··· DATA SECTION
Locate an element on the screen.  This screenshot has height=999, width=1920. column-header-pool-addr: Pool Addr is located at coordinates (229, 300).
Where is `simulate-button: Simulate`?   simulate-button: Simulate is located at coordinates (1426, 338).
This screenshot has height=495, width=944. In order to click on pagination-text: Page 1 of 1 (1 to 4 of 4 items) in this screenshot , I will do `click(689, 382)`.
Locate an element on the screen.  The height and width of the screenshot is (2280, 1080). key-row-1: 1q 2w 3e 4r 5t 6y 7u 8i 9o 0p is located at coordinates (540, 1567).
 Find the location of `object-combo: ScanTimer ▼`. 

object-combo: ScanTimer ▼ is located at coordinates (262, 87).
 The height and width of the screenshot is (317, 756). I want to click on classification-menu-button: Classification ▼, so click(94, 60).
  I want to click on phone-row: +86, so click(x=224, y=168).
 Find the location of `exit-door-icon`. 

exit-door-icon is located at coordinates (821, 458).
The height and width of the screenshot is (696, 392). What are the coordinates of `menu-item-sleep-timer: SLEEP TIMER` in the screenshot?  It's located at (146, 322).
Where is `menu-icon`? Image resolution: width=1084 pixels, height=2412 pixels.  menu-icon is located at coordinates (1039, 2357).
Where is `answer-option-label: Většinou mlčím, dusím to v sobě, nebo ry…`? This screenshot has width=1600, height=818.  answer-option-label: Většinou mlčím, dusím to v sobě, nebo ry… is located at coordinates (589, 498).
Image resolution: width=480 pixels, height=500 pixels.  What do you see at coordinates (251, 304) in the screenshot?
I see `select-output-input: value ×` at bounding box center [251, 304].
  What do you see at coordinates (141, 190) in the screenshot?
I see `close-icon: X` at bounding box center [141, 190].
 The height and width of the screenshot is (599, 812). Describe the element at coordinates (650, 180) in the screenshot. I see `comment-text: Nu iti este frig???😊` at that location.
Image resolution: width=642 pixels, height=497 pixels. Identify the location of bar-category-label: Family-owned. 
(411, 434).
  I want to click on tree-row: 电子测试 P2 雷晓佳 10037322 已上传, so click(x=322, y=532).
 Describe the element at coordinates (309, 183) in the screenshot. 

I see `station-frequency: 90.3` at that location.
······
Please transcribe the data above word for word, from its first line through the line containing "coordinates (540, 1567).", both ends included.

▸ **OUTPUT FOR THIS TASK**
Locate an element on the screen.  This screenshot has height=999, width=1920. column-header-pool-addr: Pool Addr is located at coordinates (229, 300).
Where is `simulate-button: Simulate`?   simulate-button: Simulate is located at coordinates (1426, 338).
This screenshot has height=495, width=944. In order to click on pagination-text: Page 1 of 1 (1 to 4 of 4 items) in this screenshot , I will do `click(689, 382)`.
Locate an element on the screen.  The height and width of the screenshot is (2280, 1080). key-row-1: 1q 2w 3e 4r 5t 6y 7u 8i 9o 0p is located at coordinates (540, 1567).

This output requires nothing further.